• _DOCUMENT EXCERPT_
_ _ _ _ _

Sunday, January 1, 1995

Q&A Art Spiegelman: Lips


Originally appeared in The Boston Book Review



HB: One of the hot items in art today is the integration of text and image. But as becomes obvious in "Drawn to Text: Comix Artists as Book Illustrators", a show you curated in New York City, comic book artists have been doing it for a long time. R. Crumb does it marvelously, for example, in his rendition of Kafka's "The Hunger Artist."

AS: The Crumb piece is the most like a regular comic as opposed to an illustrated book. It's almost as if he goes directly to the narrative, rather than to the words that made up that narrative. All of the other pieces in that show use the language of the original narrative.

How to interweave with the text was one of my main aesthetic problems in "The Wild Party." I chose to over-illustrate. By over-illustrating, you acknowledge the presence of pictures as a kind of jazz riff moving around the central melody. Over-illustration took the form, for instance, of supplying blueprints. If you have the words, "studio, bedroom, bath, kitchenette" you've got it all. Showing it as well, giving it visual form in a blueprint, doesn't take anything away from the text, it runs parallel to it.

The other example is, "He gave her wrist a twist," and there's an picture of a hand with an arrow showing which direction he's twisting her wrist. Over-illustrating allowed me to function as a commentator, and also as a kind of improviser moving around and through the text, decorating a book and allowing you to have that book. This is a book that wouldn't have been published if I hadn't wanted to draw it.

HB: You did pagination as well.

AS: I designed page lay-out. This book has a good flip as they say in the magazine business.

HB: There are times when you are very active as an over-illustrator in "The Wild Party"and times when you back off.

_ _ _ _ _

• _DATASET CONTENT_
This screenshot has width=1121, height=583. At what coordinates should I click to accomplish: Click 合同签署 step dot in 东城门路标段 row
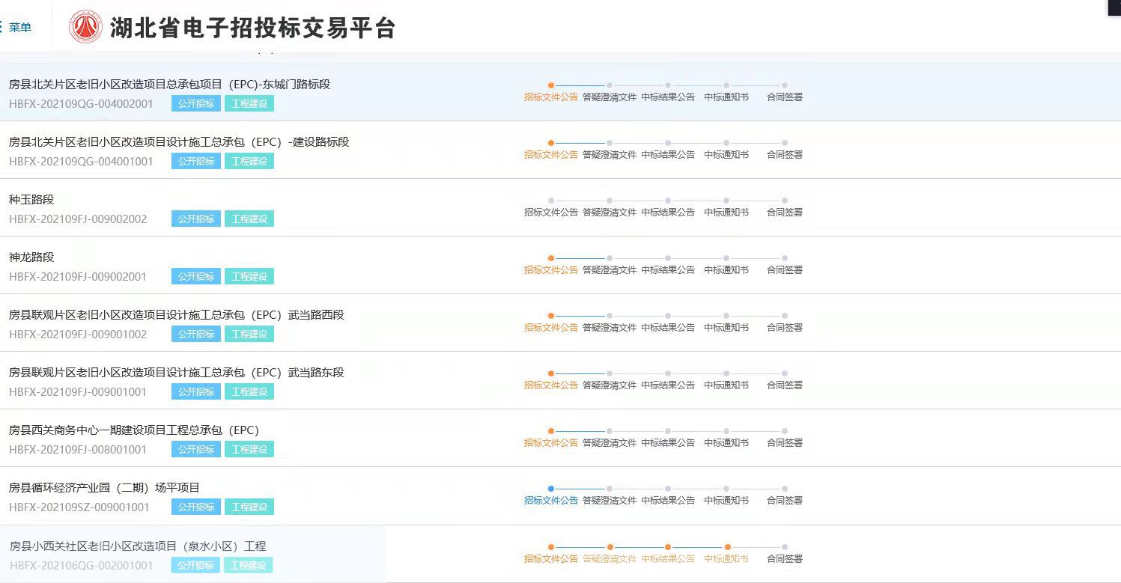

_ _ _ _ _

• _WHAT THIS EXERCISE ASKS_
1. Reproduce the stretch of the Art Spiegelman interview from "AS: The Crumb" through "parallel to it.".
2. Write the next part of the Art Spiegelman interview, picking up after its final sentence.
The lines come from a separate source and are unrelated to the text.

• _ANSWERS TO THE TASKS_
1.
AS: The Crumb piece is the most like a regular comic as opposed to an illustrated book. It's almost as if he goes directly to the narrative, rather than to the words that made up that narrative. All of the other pieces in that show use the language of the original narrative.

How to interweave with the text was one of my main aesthetic problems in "The Wild Party." I chose to over-illustrate. By over-illustrating, you acknowledge the presence of pictures as a kind of jazz riff moving around the central melody. Over-illustration took the form, for instance, of supplying blueprints. If you have the words, "studio, bedroom, bath, kitchenette" you've got it all. Showing it as well, giving it visual form in a blueprint, doesn't take anything away from the text, it runs parallel to it.

2.
AS: Times when the imagery is parenthetical and even times where there are no pictures across the spread by way of acknowledging there wasn't much to illustrate on that page and that the book has a rhythm of its own.

I want to point out that the Céline book on view in "Drawn to Text," which was done by Jaques Tardi, who is very well known in France, had real impact. Tardi took on a writer whose position in French culture is very dicey and gave him the deluxe treatment.

HB: Celine was a neo-fascist anti-Semite, a neo-fascist anti-Semite, that is, who was a great writer.

AS: So Tardi, who if anything is a gentleman of the left, illustrates "Journey to the End of the Night" and "Death on the Installment Plan" profusely and makes a coffee table book out of Céline. It left people with their jaws hanging open. The book is a huge success in France, selling over one hundred thousand copies. It is a massive work, involving hundreds of pictures and called attention to Céline in a way that forced a reassessment of him.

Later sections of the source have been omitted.